UO English professor reflects on Toni Morrison's legacy

Author Toni Morrison speaking in 2008

Editor's note: Toni Morrison, Nobel laureate and the acclaimed author of 11 novels, died Monday at age 88, leaving an enduring legacy in American letters for her work exploring the African American experience. Her work has been taught by UO professors, notably Courtney Thorsson, associate professor of English, who is currently writing a book about Morrison in the 1970s. Thorsson offers her reflections on Morrison's work here: 

In her years as an editor at Random House, many essays and public lectures, one short story and 11 novels, Toni Morrison championed African American literature and created some of its most important works. Her novels, especially "Beloved," have shaped public and academic understandings of African American literature since the 1970s. 

Morrison occupies a singular place in American letters because of her remarkable aesthetic achievements, but also because of the hard work of many African American writers and intellectuals, especially Black women, who have studied, taught, and celebrated her work from the time of the publication of her first novel, "The Bluest Eye," in 1970, to the present.

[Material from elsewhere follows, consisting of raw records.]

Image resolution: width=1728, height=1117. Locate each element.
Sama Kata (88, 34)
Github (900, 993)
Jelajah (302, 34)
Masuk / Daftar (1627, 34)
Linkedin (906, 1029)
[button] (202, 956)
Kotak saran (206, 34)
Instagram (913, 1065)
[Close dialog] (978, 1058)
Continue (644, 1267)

I read, study, teach, and write about contemporary African American literature. This means that, in one way or another, I am thinking with and through Morrison’s writing and ideas nearly every day. With her close friend Toni Cade Bambara (a contemporary African American woman novelist, short story writer, and essayist), Morrison is among the two writers whose fiction has been central to my intellectual formation.

My first book, "Women’s Work," includes a chapter on Morrison’s "Paradise," my current book-in-progress is about a writers group Morrison was part of in New York in the late 1970s, I write about her work in articles, I teach Morrison’s novels in my various African American literature courses almost every term, and I have taught a Major Authors course focused solely on her works.

Morrison called for Black writing that was simultaneously beautiful and political, both supernatural and real, and always, always, seriously and joyfully Black. Her novels answered that call; they are among the most formally innovative, intellectually exciting, and emotionally moving works of literature of any time, nation, or cultural tradition, but they are also steeped in the African American literary tradition and are by, for, and about Black Americans.